Caretaker Minister of Interior
- In office 5 November 1996 – 17 February 1997
- Prime Minister: Malik Meraj Khalid

Caretaker Minister for States and Frontier Regions
- In office 5 November 1996 – 17 February 1997
- Prime Minister: Malik Meraj Khalid

Caretaker Minister for Narcotics Control
- In office 5 November 1996 – 17 February 1997
- Prime Minister: Malik Meraj Khalid

Personal details
- Born: January 1934 London, United Kingdom
- Died: 11 March 2021 (aged 87)
- Children: Yahya Afridi
- Occupation: Civil servant

= Omar Afridi =

Pakistani civil servant and politician

Omar Khan Afridi (January 1934 – 11 March 2021) was a Pakistani civil servant and politician who briefly served as the minister of interior, minister for states and frontier regions, and minister for narcotics control in the caretaker government of Prime Minister Malik Meraj Khalid from November 1996 to February 1997. He previously served in senior administrative positions including chief secretary of the North-West Frontier Province, administrator of Islamabad Capital Territory, and secretary to the president of Pakistan.

==Early life and education==
Afridi was born in London in January 1934 and belonged to the Adamkhel branch of the Afridi tribe from the Kohat region. He received his early education at Presentation Convent, Murree, Bishop Cotton School in Shimla, Karachi Grammar School, and Victoria College in Alexandria, Egypt.

He joined the Pakistan Army as a cadet and was awarded the Sword of Honour and the Norman Gold Medal at the Pakistan Military Academy. He was commissioned in March 1954 and joined Probyn's Horse as a second lieutenant. He left the army after being selected for the civil service in 1960.

==Civil service career==
Afridi served as political agent in South Waziristan from 1968 to 1971 and later as deputy commissioner of Mardan. He also served as secretary of the home and tribal affairs department in the then North-West Frontier Province, additional chief secretary of Balochistan, commissioner of Lahore Division, and administrator of Islamabad Capital Territory.

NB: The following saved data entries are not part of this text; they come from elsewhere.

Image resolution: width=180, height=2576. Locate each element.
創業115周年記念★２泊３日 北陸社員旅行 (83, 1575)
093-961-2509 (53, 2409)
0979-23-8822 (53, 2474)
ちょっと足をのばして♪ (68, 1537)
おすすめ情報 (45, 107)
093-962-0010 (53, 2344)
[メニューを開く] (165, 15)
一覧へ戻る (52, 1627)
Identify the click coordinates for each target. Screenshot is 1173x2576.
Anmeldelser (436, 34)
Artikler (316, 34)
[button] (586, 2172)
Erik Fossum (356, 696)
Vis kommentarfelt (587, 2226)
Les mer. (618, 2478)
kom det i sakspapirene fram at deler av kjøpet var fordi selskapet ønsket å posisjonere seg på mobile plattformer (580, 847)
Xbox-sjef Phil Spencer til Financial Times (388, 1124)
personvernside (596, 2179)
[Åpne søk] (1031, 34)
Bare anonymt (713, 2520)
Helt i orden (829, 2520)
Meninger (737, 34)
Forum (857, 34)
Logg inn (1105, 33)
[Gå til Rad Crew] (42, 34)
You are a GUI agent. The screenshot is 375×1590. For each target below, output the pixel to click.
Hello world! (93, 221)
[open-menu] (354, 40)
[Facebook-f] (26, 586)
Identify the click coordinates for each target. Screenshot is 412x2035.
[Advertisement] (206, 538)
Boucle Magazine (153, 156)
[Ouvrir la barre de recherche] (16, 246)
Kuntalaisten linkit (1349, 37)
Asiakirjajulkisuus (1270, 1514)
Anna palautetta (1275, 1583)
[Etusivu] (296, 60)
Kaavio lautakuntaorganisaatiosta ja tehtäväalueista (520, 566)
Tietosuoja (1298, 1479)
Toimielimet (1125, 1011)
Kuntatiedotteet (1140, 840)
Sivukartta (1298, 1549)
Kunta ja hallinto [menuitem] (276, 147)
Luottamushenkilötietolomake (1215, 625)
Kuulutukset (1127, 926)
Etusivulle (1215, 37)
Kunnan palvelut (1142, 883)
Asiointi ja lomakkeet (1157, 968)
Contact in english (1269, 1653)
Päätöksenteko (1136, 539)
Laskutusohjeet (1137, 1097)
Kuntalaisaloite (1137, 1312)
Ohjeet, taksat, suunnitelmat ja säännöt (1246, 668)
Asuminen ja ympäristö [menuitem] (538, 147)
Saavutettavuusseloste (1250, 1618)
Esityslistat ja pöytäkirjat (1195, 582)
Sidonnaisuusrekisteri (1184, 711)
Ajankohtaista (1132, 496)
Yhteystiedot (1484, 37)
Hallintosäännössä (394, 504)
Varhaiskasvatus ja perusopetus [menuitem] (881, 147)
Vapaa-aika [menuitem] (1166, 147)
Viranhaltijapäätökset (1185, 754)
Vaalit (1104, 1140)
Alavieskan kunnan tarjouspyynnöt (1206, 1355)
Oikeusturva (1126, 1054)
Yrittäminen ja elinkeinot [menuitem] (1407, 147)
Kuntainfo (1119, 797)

He later became chief secretary of the North-West Frontier Province and subsequently served as secretary to the president of Pakistan, which was his final posting before retirement in 1994.

==Political career==
Afridi joined the federal caretaker cabinet of Prime Minister Malik Meraj Khalid on 5 November 1996 and served until 17 February 1997. During that period, he held the portfolios of interior, states and frontier regions, and narcotics control.

==Personal life==
Afridi was the father of jurist Yahya Afridi, who later became the Chief Justice of Pakistan.

Afridi also wrote two books, Pukhtanah: A Concise Account and Mahsud Monograph.

Afridi died on 11 March 2021 at the age of 87 and was buried in his ancestral village of Babri Banda in Kohat district.